*Provided material*.
────

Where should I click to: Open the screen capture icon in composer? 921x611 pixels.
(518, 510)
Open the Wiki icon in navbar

────

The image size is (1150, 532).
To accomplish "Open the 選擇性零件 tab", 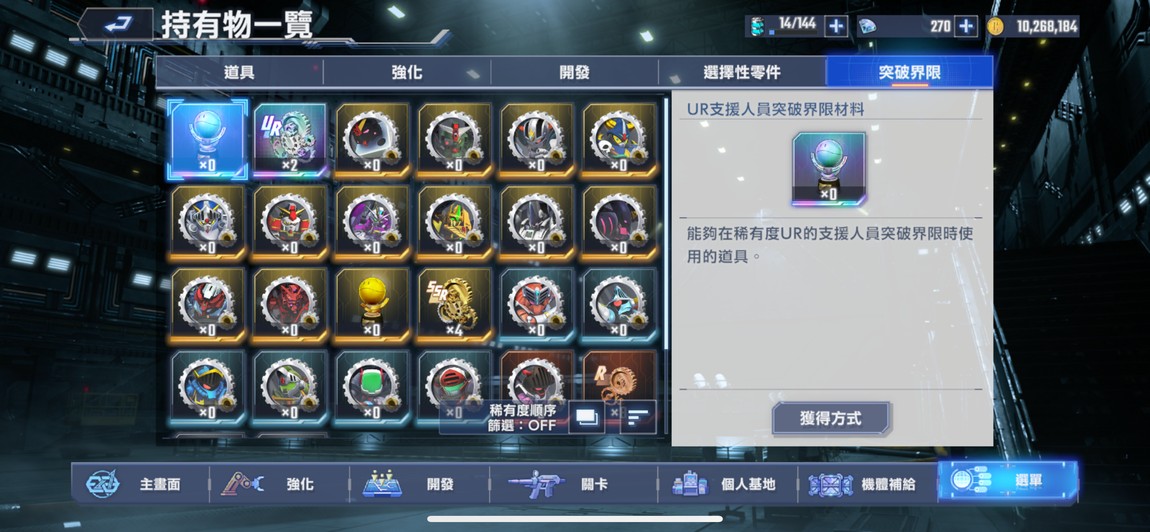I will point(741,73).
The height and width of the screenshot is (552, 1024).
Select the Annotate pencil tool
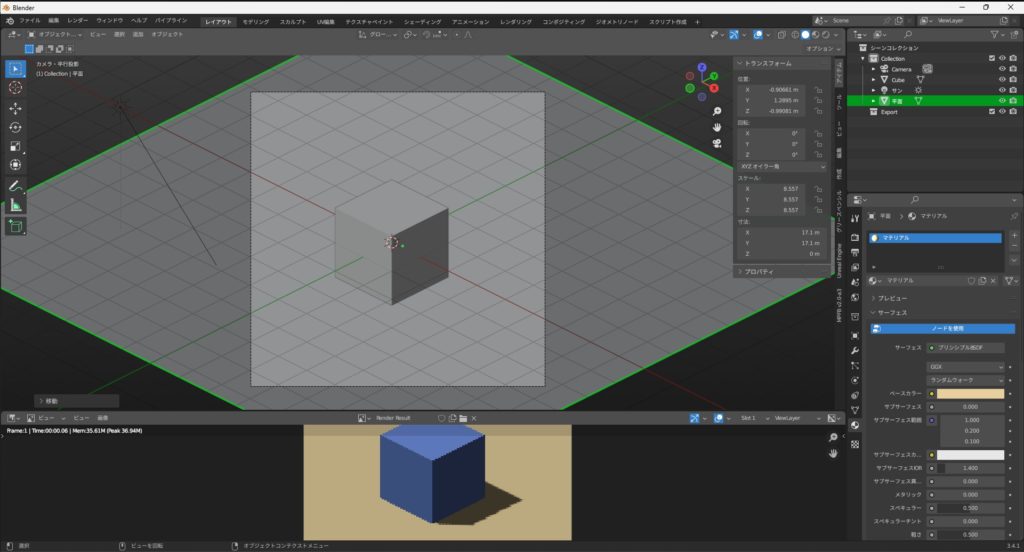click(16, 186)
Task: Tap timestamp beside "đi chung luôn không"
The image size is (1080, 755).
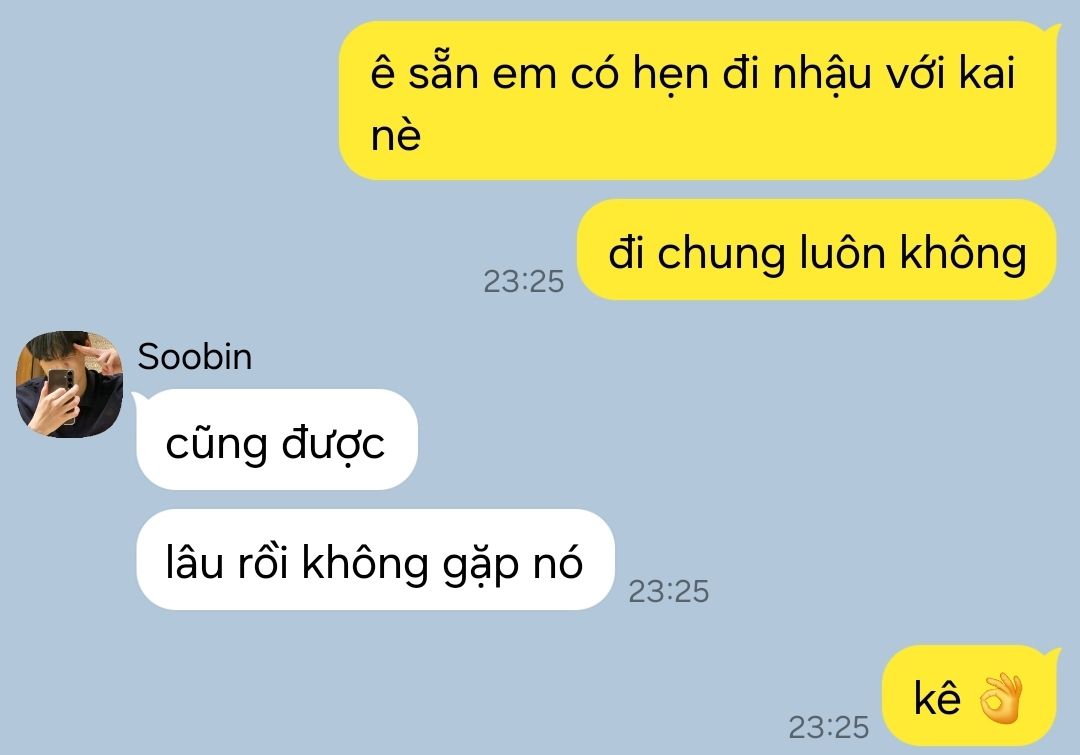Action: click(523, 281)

────

*What this task involves*. What you return should be exactly the lines above, starting at the one with "Where should I" and ending at the one with "Open the Wiki icon in navbar", and nothing else.

*Task solution*.
Where should I click to: Open the screen capture icon in composer? 921x611 pixels.
(518, 510)
Open the Wiki icon in navbar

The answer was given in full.